The local preview is a sandbox; the real portal renders any widget at 100%, including complex out-of-the-box ones. You keep editing in VS Code, and your changes stream to the live portal page over a local WebSocket.

One command, real runtime or local sandbox
SN Widget: Open Live Preview (also the Open Live Preview button in the Control Panel) opens the active widget in a preview shell — a toolbar (Desktop/Tablet/Mobile widths, Refresh, a hot-reload status dot, and an Instance ↔ Local sandbox toggle) around the live preview.
When you're connected to an instance, the shell embeds that widget's ServiceNow preview page — /$sp.do?id=sp-preview&sys_id=<widget>, the very page the platform's Widget Editor uses — so it renders with the real ServiceNow runtime at full fidelity.
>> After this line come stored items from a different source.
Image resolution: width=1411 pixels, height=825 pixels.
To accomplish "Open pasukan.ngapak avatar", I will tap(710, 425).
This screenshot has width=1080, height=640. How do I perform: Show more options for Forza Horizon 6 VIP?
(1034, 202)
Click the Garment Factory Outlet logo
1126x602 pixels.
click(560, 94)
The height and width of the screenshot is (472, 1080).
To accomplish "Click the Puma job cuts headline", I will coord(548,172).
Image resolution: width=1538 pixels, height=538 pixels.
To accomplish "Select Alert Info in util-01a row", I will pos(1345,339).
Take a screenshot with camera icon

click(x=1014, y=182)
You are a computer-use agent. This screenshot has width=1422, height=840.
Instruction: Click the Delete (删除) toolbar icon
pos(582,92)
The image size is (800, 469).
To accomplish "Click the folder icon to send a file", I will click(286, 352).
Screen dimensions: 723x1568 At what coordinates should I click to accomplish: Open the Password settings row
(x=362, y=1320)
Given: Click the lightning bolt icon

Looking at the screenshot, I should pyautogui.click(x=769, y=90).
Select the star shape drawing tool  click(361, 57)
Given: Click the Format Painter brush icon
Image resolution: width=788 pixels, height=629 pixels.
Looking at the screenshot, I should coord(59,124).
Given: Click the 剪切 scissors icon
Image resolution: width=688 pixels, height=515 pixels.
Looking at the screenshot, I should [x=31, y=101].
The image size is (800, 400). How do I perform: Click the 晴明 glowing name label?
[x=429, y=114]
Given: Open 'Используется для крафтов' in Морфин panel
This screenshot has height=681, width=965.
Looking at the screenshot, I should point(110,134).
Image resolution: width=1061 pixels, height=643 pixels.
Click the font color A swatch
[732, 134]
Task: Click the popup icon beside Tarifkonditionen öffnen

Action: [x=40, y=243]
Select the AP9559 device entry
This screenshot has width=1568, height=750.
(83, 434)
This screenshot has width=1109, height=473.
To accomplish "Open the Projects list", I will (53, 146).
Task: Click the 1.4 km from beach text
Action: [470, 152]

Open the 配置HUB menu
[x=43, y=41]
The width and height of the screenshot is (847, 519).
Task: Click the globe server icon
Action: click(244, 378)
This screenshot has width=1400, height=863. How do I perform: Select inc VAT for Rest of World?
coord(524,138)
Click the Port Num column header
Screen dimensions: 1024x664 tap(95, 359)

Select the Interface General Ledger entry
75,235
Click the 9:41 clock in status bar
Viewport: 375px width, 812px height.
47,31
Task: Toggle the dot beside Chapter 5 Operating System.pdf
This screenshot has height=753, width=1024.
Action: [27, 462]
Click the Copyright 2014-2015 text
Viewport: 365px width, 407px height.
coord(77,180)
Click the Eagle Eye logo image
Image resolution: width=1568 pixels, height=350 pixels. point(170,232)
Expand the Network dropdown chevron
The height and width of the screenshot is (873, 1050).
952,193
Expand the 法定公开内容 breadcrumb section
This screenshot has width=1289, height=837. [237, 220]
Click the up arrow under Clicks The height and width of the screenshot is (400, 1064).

It works through a tiny localhost reverse proxy that authenticates from your stored credentials, strips the frame-blocking headers (X-Frame-Options/CSP) so the page can be embedded, and injects the hot-reload client — so it opens already signed in, no bookmarklet, no userscript manager, no second login.
As you work
| You edit & save… | On the real portal |
|---|---|
| styles.scss | CSS is compiled and swapped in-place — instantly, no push, no flicker |
| template.html | The widget is recompiled in Angular on the page — instantly, no push (keeps controller state) |
| client.js / server.js / link.js / schemas | Triggers a page reload. server.js runs on the instance, so enable Toggle Auto-Sync to push on save and have the reload show the new server output |
So for styling and markup — the bulk of iteration — your local edits land on the real portal the moment you save, with no push.
127.0.0.1 only, and your credentials are used solely to authenticate to your own instance — never sent to third-party hosts. The extension ships no browser extension.server.js runs on the instance, and some write/CSRF-bound interactions go through the proxy — for live-update (AMB)-heavy flows the full portal is still the source of truth.